“He campaigned for redeployment. It was the only thing he could do to get over losing his marriage. I have all the letters to prove it.”
She was shocked, but her instinct for self-preservation forced her to defend herself.
“He wouldn’t have been there in the first place if it weren’t for your influence!”
“You know, there’s a reason they give guys dwell time, keep them stateside after a deployment. They need it. But a public figure like Rory jumping right back in? Permission granted. Still, you have to wonder how things would have played out if he’d waited to go back until he was more battle-ready. If he hadn’t been running away from you.”
“It’s all my fault,” she said to Matt.
“Lauren, listen to me: You know better than that. You think you should have stayed in a dangerous, abusive situation to keep your husband around so he wouldn’t go back into a war zone? Think about this rationally. Just take a step back and look at it. I see things in terms of narrative, okay? My work is to understand cause and effect. You are not connecting the dots in a logical way.”
She sobbed. “You really don’t see it how I do?” she said. “It’s so obvious to me.”
“No, Lauren. No one would see it the way you do. Probably not even Emerson in a more rational frame of mind. And you have to stop blaming yourself. Or it’s going to ruin your life. And you deserve to have a life, you know.”
She cried and he moved his chair close enough that he could hug her. She sobbed against his shoulder, and he repeated, “You deserve to have a life.” She heard it again and again, even after he was silent, even after her breathing returned to normal.
“I should go,” she said, pulling back.
“Yeah, God, it’s late. Um, okay. Let me find my car keys.”
“Oh, it’s fine—I can walk.”
“Lauren, don’t be ridiculous.”
Outside, the air was thick with water and salt. Soon, the sun would be up. It was a magical hour, night just about to turn into day. Everything around her seemed to hum and vibrate with life.

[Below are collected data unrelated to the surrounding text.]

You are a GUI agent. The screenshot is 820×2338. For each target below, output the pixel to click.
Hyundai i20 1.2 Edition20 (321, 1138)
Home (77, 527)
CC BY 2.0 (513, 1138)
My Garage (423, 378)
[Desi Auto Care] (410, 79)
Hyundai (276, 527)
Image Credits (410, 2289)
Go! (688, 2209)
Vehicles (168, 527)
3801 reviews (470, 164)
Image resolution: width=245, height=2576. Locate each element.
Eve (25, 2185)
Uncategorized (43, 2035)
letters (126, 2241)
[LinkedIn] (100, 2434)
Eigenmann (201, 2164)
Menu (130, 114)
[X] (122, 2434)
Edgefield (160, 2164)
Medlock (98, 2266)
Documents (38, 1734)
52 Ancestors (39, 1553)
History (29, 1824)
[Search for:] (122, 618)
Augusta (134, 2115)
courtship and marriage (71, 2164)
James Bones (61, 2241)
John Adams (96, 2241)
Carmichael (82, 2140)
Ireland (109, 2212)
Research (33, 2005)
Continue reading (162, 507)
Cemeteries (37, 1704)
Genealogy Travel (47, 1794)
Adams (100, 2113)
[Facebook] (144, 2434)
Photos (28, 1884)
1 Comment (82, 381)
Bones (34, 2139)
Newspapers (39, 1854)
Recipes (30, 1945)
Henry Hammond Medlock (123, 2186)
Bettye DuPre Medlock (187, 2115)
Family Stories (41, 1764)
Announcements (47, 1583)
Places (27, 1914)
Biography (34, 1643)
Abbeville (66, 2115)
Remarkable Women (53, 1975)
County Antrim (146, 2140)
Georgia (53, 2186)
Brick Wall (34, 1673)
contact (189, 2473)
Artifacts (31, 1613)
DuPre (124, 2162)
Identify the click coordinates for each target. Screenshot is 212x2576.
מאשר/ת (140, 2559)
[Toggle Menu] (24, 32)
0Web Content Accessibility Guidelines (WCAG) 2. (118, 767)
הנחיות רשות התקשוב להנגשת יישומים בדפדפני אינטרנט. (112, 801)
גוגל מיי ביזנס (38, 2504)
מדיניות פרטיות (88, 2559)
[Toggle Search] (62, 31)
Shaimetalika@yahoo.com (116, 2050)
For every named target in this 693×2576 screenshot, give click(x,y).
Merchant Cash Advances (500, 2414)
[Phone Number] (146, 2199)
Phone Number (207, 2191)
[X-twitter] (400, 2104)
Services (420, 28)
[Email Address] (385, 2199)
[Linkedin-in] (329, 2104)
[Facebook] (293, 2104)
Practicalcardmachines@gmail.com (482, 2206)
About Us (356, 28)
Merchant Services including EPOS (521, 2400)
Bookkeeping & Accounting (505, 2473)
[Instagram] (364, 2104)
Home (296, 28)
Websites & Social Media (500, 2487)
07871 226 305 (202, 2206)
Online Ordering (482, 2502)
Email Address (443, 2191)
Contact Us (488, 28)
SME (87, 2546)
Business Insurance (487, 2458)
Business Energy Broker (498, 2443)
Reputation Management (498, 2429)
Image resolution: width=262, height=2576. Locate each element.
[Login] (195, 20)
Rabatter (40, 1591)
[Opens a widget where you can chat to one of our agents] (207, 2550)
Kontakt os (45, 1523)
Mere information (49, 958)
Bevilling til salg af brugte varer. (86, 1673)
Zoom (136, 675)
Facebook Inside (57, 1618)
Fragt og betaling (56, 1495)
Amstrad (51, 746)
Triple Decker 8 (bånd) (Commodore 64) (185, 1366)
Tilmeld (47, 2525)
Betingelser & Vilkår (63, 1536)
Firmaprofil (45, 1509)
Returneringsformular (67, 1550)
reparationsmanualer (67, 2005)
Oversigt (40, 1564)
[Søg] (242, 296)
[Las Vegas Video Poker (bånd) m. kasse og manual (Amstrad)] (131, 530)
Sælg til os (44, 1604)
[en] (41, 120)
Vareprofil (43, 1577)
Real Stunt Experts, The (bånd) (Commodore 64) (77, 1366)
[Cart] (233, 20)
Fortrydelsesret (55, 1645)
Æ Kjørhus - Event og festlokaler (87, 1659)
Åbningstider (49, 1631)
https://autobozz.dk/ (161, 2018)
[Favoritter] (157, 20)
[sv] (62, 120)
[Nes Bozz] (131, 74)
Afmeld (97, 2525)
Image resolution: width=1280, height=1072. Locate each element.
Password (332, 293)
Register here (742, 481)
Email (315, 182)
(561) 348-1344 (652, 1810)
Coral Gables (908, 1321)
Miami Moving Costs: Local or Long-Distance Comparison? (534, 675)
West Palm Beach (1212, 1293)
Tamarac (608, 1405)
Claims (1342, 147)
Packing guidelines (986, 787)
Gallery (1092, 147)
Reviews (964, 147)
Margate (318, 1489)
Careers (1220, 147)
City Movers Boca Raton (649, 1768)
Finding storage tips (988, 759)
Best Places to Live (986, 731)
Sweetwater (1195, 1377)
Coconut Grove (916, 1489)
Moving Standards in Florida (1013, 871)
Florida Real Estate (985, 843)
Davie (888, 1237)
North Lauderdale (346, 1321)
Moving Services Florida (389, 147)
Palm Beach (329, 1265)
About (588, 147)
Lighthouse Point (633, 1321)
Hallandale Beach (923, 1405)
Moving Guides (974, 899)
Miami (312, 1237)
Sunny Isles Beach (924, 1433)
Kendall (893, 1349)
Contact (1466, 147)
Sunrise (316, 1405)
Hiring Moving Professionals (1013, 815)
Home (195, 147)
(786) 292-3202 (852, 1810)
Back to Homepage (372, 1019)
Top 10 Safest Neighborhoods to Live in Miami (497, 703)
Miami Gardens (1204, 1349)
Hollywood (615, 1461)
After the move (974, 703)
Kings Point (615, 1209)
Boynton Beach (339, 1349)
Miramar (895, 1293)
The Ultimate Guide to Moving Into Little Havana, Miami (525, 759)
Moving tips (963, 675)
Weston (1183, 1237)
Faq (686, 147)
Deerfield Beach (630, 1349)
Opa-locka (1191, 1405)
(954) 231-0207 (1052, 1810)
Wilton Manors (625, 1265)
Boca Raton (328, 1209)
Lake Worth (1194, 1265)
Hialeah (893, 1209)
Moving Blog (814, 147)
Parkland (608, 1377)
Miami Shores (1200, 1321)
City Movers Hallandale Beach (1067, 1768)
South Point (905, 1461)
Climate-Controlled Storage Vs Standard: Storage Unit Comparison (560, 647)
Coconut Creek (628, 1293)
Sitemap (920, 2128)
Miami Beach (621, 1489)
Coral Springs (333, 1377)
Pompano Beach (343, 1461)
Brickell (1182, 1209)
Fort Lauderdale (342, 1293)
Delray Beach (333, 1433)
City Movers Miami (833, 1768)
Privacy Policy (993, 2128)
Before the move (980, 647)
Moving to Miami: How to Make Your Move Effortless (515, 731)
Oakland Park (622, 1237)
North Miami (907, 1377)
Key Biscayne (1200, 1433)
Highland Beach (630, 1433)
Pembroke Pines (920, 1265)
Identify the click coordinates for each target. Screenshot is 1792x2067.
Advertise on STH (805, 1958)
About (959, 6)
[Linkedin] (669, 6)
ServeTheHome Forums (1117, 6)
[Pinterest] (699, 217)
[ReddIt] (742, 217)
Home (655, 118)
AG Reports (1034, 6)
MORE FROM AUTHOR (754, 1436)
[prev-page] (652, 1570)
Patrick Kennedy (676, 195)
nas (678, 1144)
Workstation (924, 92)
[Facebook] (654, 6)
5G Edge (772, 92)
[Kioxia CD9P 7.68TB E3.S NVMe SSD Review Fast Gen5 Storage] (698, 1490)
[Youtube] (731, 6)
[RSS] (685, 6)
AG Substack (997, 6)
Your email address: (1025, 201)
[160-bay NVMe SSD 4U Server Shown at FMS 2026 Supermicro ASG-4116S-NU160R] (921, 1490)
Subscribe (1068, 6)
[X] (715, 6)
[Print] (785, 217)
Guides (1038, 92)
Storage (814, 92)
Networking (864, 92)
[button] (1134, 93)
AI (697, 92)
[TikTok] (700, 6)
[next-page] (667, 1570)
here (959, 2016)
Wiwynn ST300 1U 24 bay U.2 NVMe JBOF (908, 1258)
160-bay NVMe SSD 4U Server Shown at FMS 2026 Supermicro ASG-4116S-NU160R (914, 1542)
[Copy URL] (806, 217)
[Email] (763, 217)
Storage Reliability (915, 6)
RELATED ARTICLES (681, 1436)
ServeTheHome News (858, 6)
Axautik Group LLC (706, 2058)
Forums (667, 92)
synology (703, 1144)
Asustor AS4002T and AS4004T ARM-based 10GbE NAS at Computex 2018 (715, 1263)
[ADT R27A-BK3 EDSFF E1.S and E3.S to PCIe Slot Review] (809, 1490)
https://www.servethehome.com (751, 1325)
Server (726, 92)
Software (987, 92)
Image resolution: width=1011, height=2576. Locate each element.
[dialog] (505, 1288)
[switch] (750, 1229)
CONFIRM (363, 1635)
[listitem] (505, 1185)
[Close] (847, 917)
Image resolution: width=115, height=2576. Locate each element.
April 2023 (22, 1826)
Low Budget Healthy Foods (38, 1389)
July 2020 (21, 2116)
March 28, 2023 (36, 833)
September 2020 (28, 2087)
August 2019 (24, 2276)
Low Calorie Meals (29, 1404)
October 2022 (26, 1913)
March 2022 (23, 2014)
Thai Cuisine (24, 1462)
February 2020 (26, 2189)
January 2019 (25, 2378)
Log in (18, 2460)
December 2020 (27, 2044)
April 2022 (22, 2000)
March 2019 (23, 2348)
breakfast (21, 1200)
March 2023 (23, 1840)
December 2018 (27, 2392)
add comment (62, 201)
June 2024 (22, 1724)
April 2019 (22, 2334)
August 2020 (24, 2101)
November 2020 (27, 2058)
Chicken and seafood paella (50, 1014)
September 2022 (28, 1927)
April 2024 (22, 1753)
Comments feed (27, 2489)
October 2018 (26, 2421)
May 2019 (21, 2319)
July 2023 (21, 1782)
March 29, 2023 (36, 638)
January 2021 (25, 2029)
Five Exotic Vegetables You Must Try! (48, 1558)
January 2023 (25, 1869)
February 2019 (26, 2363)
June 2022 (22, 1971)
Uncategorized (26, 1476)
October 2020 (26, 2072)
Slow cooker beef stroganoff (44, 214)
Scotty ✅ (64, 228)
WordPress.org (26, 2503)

She lowered the window on her side, letting the air whip through her hair. Matt turned on the radio and the car filled with a song she remembered from eighth grade, “Drops of Jupiter” by Train, told a story about a man who is too afraid to fly so he never did land.
Matt pulled up in front of the Green Gable and turned off the car. Through the open window, she heard the cicadas humming in the tall grass that framed the stairs to the beach.
“One summer, when we were in high school,” she whispered, “I was driving us around in the rain. Rory opened the sunroof. Something about that moment…it was the most free I ever felt in my life.”
Matt reached for her hand. “You’ll feel like that again someday.” She pulled her hand away.
“I never told anyone what happened between me and Rory.”
“You mean about him hitting you?”
She nodded.
“Didn’t you go talk to anyone after he died? A counselor? Anything?”
“I saw a psychiatrist. But all she did was give me a prescription for Zoloft.”
“Fantastic,” he said sarcastically. “Did you at least tell your mother? A friend?”
“No,” she said. “No one. Until you.”
Chapter Thirty-Eight
Beth sat up with a start in the early-morning darkness, her mind racing.
During her year in pastry school, she would start her day similarly, except she’d be thinking in French. It was just a few phrases without context or meaning, fragmented evidence that her mind had been churning overnight.
Now, the morning after Nora’s party, it wasn’t mise en forme or le pétrissage, but the words four walls rushing at her pre-coffee. Sometimes you have to sell everything you’ve got. Even the four walls.
She realized, pulling on her yoga pants, that Howard was dealing with the failure of the store all wrong. Or, rather, he was not dealing with it. And selling the Green Gable wasn’t the answer.